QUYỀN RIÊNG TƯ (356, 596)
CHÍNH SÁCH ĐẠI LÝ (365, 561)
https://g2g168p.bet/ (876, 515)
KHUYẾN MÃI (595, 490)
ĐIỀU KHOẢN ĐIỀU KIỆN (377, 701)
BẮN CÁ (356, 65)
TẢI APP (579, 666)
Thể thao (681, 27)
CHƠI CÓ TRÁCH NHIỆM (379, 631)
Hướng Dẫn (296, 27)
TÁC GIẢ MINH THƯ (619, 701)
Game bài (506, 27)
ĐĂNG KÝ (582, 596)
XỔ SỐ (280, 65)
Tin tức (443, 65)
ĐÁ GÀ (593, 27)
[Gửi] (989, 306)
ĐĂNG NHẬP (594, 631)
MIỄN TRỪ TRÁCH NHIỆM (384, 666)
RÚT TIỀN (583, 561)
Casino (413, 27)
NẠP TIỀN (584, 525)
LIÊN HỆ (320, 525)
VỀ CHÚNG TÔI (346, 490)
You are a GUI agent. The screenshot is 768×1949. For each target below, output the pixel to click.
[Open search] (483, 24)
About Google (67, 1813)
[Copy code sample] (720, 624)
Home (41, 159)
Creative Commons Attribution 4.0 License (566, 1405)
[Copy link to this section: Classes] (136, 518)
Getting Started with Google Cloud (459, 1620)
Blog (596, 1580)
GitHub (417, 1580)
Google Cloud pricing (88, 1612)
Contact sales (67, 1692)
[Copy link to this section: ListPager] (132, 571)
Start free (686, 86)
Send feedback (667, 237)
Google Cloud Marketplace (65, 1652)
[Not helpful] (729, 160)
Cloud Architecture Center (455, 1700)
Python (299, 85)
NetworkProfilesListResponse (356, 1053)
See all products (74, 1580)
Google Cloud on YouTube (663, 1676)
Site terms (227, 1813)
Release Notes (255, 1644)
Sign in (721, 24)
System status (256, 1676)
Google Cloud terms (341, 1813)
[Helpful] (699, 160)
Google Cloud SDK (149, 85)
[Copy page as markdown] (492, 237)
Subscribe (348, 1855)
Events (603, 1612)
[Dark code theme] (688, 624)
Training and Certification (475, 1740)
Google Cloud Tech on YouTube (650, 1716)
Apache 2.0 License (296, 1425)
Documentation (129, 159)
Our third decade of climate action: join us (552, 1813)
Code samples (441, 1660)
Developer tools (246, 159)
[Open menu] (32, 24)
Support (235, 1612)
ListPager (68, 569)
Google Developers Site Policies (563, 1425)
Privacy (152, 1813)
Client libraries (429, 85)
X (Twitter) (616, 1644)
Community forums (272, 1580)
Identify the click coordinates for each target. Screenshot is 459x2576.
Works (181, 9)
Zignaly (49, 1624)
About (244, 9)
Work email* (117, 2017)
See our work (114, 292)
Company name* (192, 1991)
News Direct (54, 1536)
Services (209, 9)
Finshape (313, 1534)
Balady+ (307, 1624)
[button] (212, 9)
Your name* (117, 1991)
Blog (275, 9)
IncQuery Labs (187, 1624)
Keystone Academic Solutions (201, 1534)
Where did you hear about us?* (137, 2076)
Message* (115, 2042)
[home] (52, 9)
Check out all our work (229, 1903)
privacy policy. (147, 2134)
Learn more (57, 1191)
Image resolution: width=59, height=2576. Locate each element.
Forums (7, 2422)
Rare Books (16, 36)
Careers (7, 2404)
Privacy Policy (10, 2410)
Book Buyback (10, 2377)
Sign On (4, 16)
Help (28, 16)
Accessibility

» **What the task asks**
Using the listing above, copy exactly the line that contains "Company name* (192, 1991)", the line that contains "Image resolution: width=59, height=2576.", and each line that falls between them.

» **Task result**
Company name* (192, 1991)
News Direct (54, 1536)
Services (209, 9)
Finshape (313, 1534)
Balady+ (307, 1624)
[button] (212, 9)
Your name* (117, 1991)
Blog (275, 9)
IncQuery Labs (187, 1624)
Keystone Academic Solutions (201, 1534)
Where did you hear about us?* (137, 2076)
Message* (115, 2042)
[home] (52, 9)
Check out all our work (229, 1903)
privacy policy. (147, 2134)
Learn more (57, 1191)
Image resolution: width=59, height=2576. Locate each element.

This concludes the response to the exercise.